:: OBJECTIVE ::
Count the lines in the entries below that contain the word "preview". Give only the number.
====== PROVIDED RECORDS ======
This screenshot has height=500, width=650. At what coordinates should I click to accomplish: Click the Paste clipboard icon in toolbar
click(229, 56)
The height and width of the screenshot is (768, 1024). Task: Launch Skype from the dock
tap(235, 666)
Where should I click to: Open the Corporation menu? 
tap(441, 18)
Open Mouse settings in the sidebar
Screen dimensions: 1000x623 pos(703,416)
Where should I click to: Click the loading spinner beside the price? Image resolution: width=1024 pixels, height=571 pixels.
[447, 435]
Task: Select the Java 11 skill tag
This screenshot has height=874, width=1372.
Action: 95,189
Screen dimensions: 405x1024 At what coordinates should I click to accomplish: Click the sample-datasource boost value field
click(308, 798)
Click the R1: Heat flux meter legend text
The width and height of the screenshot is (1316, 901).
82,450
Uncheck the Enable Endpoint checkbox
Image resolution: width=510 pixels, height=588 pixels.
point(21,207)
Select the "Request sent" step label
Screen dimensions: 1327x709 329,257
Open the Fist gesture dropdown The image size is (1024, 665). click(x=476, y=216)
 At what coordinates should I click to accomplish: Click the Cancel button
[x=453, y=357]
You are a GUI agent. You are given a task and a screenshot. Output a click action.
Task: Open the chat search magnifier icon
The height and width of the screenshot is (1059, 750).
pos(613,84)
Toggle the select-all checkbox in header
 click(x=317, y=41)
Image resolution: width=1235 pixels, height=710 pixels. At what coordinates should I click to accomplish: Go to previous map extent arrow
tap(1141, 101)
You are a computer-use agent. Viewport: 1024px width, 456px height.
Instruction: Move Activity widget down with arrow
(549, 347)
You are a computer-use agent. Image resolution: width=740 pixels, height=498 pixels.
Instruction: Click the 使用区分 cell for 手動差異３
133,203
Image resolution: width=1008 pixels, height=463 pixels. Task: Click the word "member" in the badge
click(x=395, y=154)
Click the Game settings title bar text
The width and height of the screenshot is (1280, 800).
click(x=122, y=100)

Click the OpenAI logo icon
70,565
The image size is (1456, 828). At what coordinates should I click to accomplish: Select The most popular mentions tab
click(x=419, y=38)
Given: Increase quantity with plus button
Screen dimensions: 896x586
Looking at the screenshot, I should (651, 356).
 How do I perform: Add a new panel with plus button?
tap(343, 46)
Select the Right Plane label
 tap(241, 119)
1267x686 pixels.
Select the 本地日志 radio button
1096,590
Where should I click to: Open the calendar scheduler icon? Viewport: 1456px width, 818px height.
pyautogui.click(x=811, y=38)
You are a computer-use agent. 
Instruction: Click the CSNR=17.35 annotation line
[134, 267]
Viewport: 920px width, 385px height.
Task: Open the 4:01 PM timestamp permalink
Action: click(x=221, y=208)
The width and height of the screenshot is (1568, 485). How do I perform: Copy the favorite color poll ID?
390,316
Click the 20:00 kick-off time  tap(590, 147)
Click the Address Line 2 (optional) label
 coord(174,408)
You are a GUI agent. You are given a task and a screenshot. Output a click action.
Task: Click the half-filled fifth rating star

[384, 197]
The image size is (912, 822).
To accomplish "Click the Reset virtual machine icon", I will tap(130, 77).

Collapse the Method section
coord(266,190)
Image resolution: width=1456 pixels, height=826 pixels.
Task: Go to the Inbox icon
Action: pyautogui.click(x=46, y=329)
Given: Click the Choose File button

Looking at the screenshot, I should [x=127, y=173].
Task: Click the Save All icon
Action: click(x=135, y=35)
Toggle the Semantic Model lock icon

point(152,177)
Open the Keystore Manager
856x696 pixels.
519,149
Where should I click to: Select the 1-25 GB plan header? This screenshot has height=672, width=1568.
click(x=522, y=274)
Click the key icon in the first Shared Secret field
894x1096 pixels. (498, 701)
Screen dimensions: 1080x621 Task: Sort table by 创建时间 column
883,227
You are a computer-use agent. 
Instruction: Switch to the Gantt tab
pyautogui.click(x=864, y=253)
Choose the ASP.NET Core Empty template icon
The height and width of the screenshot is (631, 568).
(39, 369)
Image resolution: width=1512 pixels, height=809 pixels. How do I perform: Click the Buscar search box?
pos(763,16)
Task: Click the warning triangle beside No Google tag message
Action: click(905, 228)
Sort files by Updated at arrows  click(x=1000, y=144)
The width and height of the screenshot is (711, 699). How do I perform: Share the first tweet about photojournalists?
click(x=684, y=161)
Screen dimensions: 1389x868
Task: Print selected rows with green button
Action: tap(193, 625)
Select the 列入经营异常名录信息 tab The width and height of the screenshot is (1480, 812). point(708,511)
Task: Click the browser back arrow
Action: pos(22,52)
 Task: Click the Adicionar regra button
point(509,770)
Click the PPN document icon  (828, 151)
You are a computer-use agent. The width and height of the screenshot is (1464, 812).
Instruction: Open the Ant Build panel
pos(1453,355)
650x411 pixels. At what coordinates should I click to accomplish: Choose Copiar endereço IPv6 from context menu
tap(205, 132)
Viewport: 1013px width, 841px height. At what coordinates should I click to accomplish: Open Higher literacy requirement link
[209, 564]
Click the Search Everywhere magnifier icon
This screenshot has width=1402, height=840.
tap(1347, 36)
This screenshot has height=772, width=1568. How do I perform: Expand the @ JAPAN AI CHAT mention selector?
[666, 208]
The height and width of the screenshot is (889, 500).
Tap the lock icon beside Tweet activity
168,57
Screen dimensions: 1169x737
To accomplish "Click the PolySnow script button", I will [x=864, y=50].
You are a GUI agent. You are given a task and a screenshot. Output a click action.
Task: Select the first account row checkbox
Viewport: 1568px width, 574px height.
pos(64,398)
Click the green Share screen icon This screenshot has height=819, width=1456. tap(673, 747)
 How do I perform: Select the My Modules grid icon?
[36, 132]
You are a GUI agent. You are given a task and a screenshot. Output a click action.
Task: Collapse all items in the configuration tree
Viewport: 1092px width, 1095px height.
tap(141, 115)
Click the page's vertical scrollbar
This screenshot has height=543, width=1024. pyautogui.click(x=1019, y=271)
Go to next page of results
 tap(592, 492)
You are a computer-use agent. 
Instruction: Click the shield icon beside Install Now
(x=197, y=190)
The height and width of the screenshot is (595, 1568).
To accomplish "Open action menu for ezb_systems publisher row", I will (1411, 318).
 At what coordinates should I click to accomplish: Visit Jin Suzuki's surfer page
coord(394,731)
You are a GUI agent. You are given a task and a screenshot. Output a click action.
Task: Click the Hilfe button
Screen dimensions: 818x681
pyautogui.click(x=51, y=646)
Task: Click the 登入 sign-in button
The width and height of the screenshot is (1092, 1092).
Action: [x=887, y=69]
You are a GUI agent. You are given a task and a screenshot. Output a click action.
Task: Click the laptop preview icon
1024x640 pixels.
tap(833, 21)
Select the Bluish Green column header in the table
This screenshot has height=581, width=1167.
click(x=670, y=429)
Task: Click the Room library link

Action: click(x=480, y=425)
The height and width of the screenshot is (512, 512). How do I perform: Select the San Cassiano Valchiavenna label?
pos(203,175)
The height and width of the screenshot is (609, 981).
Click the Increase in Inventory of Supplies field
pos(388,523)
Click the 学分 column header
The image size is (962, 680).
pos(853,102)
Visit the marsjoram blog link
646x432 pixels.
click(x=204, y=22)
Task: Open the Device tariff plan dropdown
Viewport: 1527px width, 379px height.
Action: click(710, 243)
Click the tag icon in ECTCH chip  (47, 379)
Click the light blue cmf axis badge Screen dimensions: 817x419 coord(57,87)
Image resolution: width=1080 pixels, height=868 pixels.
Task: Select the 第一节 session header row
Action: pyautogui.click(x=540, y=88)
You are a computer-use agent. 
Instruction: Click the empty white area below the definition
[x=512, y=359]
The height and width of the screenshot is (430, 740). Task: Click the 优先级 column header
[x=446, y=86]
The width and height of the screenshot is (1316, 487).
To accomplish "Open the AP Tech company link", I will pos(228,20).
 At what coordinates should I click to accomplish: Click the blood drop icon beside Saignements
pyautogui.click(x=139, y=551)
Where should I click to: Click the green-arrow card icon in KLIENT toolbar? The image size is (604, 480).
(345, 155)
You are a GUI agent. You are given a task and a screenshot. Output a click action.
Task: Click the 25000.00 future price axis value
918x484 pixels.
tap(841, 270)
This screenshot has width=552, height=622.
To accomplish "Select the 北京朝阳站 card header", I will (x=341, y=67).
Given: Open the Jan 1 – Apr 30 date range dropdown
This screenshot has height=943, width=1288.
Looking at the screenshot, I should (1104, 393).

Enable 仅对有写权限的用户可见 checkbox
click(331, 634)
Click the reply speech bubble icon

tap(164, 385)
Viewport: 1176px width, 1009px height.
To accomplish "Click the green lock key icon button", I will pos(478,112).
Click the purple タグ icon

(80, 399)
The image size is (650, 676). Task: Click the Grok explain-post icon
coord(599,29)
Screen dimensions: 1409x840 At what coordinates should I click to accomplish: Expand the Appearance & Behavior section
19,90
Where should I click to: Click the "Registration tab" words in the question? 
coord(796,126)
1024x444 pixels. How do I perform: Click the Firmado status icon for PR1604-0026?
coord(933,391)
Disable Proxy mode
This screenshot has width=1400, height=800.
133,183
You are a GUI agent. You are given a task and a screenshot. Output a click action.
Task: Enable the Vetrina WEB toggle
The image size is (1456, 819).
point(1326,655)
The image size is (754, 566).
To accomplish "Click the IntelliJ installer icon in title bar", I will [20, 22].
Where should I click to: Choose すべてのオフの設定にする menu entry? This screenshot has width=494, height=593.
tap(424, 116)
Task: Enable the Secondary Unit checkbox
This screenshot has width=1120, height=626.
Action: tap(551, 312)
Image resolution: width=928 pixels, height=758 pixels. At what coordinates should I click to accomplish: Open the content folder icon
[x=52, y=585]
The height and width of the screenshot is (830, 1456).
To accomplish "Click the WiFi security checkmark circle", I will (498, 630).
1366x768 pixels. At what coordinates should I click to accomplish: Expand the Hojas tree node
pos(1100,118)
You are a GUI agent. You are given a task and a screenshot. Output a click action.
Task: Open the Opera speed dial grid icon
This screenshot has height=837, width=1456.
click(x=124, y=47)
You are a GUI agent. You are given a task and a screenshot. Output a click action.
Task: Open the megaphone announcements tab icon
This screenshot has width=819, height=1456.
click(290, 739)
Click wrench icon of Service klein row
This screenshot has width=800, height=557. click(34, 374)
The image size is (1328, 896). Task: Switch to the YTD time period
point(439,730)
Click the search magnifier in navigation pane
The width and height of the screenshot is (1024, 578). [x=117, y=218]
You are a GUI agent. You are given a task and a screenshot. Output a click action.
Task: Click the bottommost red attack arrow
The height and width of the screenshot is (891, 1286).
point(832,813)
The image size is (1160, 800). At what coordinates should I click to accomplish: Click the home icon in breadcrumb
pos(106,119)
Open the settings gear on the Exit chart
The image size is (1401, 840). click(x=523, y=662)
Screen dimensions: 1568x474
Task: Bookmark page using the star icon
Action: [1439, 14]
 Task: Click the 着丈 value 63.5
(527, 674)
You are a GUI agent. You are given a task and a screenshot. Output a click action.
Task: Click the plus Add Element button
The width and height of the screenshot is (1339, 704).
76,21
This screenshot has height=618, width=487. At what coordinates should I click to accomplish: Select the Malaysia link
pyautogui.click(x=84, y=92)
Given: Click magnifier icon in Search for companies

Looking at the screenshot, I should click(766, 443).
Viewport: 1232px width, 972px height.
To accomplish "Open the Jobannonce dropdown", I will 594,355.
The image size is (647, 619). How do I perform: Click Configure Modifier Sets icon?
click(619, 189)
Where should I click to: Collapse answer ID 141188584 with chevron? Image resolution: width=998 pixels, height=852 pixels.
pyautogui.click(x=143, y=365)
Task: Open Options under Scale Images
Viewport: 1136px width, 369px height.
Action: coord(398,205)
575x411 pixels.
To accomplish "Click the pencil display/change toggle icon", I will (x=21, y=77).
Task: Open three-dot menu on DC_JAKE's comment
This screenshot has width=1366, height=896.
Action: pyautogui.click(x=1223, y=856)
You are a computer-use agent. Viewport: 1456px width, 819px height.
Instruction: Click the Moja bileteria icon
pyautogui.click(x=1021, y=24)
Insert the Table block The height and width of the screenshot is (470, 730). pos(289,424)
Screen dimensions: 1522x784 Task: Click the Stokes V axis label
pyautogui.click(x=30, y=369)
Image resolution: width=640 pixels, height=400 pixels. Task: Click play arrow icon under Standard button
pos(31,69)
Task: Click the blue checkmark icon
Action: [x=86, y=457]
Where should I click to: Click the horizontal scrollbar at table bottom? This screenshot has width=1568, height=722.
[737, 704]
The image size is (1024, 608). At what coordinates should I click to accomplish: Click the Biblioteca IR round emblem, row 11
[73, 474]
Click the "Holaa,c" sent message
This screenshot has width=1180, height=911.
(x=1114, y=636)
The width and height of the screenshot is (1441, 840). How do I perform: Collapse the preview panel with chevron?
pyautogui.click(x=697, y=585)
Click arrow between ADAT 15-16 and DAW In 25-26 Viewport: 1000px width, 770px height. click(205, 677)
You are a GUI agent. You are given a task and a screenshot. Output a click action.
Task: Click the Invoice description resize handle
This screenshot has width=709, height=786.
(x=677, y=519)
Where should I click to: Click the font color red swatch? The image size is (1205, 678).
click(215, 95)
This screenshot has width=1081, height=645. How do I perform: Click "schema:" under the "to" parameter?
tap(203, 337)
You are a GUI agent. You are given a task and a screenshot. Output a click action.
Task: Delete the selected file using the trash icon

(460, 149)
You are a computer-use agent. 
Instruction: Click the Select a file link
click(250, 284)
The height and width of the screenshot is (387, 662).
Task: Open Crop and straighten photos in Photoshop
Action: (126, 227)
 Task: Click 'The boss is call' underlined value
======
:: SOLUTION FOR THIS EXERCISE ::
2